Re: bandwidth problem netns ovs

PostPosted: Tue Mar 03, 2015 9:40 am
by Stephane
Is there a buffer added somewhere ?

LRO is off on my physical NICS

Re: bandwidth problem netns ovs

PostPosted: Tue Mar 03, 2015 10:01 am
by PaX Team
we don't touch networking code this deep, so i have no idea why the cpu is basically idle instead of transmitting packets. so i guess the next step is disabling config options until the culprit is found then we can do some debugging.

PS: i edited the console output above to use the code tag, feel free to do so yourself in the future ;)

Re: bandwidth problem netns ovs

PostPosted: Tue Mar 03, 2015 10:05 am
by Stephane
Ok, I'll compile a new kernel with SIZE_OVERFLOW/LATENT_ENTROPY/KERNEXEC/USERCOPY/REFCOUNT disabled to see if it fixes the issue, if yes I'll try to disable them one by one in the order you told me.

Re: bandwidth problem netns ovs

PostPosted: Tue Mar 03, 2015 10:18 am
by PaX Team
also try a newer kernel please, yours is quite old now...

Re: bandwidth problem netns ovs

PostPosted: Tue Mar 03, 2015 10:21 am
by Stephane
yes :) I'm compiling the 3.14.34, I keep you in touch...thx

Re: bandwidth problem netns ovs

PostPosted: Tue Mar 03, 2015 10:34 am
by PaX Team
another idea i just had is that maybe some procfs/sysfs restriction prevents your userland from setting a knob somewhere that'd be needed for proper network performance. maybe try to disable them too and/or check if all your interface/network settings end up being the same between the grsec and normal kernel.

Re: bandwidth problem netns ovs

PostPosted: Tue Mar 03, 2015 10:57 am
by Stephane
You mean CONFIG_GRKERNSEC_SYSFS_RESTRICT ?
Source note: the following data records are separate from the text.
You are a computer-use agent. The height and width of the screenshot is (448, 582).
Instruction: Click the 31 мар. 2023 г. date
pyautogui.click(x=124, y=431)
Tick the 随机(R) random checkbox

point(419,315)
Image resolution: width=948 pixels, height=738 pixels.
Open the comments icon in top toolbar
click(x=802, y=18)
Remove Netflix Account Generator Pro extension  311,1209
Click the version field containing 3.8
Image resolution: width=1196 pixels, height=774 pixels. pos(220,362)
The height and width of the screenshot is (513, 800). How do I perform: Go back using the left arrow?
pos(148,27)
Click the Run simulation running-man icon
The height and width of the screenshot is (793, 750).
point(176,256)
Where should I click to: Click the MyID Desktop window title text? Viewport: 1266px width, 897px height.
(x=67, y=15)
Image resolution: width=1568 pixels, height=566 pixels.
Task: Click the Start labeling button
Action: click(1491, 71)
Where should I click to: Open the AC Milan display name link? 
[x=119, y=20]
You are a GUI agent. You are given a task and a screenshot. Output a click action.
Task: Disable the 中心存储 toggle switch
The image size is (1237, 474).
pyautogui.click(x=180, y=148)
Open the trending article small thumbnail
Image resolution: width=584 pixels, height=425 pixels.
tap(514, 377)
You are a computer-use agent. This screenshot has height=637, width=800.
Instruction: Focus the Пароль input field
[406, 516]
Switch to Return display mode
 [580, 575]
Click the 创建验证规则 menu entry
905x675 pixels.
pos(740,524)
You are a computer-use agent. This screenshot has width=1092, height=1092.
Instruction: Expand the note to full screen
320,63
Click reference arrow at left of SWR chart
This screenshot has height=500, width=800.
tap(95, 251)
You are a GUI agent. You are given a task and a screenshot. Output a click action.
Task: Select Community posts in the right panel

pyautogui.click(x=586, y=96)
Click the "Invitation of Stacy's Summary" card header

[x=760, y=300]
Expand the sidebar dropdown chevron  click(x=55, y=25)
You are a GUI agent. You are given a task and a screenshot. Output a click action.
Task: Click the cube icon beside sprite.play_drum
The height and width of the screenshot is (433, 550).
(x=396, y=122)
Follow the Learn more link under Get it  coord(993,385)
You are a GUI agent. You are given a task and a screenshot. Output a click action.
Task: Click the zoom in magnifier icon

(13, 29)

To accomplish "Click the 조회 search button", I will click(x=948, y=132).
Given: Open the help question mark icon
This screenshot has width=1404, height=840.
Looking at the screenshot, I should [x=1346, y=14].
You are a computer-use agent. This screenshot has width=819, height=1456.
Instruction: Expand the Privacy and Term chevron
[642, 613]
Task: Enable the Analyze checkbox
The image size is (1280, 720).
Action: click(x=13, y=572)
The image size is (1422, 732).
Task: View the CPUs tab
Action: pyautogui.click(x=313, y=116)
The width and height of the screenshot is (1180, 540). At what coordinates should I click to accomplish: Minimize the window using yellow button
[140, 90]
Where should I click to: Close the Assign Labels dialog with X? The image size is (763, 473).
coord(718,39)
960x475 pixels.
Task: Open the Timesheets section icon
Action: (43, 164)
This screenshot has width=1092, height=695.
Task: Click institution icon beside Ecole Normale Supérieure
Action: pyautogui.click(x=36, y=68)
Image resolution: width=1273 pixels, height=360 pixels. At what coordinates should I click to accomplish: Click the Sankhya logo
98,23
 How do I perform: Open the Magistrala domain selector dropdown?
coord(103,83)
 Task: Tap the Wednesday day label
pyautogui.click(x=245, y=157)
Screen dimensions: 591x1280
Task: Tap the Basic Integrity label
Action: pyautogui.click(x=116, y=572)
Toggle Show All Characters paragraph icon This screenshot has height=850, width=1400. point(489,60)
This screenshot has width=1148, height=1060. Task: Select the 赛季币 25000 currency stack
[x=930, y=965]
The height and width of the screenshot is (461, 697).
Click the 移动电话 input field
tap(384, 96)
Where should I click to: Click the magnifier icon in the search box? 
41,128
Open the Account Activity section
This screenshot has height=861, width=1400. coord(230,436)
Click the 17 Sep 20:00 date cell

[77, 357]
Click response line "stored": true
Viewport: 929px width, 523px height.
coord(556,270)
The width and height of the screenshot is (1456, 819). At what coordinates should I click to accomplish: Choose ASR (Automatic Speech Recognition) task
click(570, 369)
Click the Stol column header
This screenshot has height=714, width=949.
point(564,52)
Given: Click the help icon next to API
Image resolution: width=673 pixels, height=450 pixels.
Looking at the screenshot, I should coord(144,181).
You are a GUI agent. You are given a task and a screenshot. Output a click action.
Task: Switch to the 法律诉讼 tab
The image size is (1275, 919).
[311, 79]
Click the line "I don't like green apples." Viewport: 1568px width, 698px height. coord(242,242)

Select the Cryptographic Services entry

Re: bandwidth problem netns ovs

PostPosted: Tue Mar 03, 2015 11:03 am
by PaX Team
yes though on a second thought this would affect non-root users only and i guess you're not doing any setup on the router as such.

Re: bandwidth problem netns ovs

PostPosted: Tue Mar 03, 2015 11:08 am
by Stephane
Ok SIZE_OVERFLOW/LATENT_ENTROPY/KERNEXEC/USERCOPY/REFCOUNT are not set now in my new 3.14.34 kernel and no changes in the behaviour... same problem...
I'll try setting CONFIG_GRKERNSEC_SYSFS_RESTRICT off ... but I'm starting to be pessimistic.